3) Change in one place, test in one place, then it should "just work".

If we don't use an abstract interface then we get into a world of pain and we 
end up with code looking like 
http://www.aleph1.co.uk/pipermail/yaffs/2005q4/001581.html, which still does 
not handle all cases. This raises a bunch of problems including, but not 
limited to:
1) Replicated code. The algorithms are already in mtd so we should rather use 
them there.
2) mtd interaction. mtd changes. oobsel will most likely change again (it is 
now in about its third or fourth iteration). Don't want to have to change 
YAFFS and put in conditional code for even more changes.

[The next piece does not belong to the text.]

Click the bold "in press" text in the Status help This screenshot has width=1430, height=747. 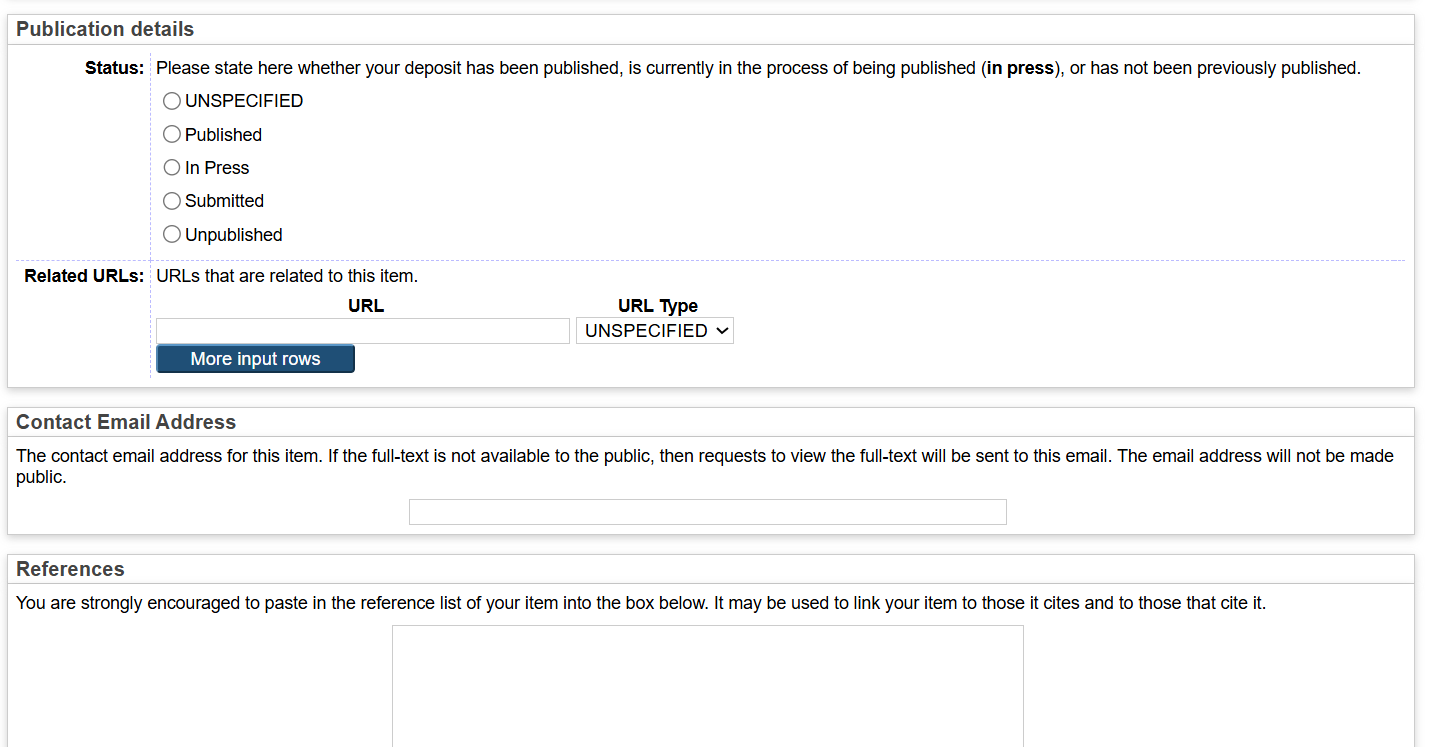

2) Maintenance woes: We want to test YAFFS *once* and not have to test it 
against a zillion different hardware types etc and handle all the associated 
patches etc. When a problem is found, strict adherence to interfaces helps 
isolate problems.
3) If someone makes some new hardware/drivers that do not use oobsel, then we 
don't want to have to have to expose more detail to the outside world.
4) It is insane to use an abstract AUTOPLACE interface for some accesses, and 
not for others. It is important to use abstract interfaces consistently 
otherwise why have them at all?  {Analogy: When you write data to a serial 
port driver, you use some relatively abstract interface like write_byte(), 
you don't do something like outp(dev->uart->tx,b).]

-- Charles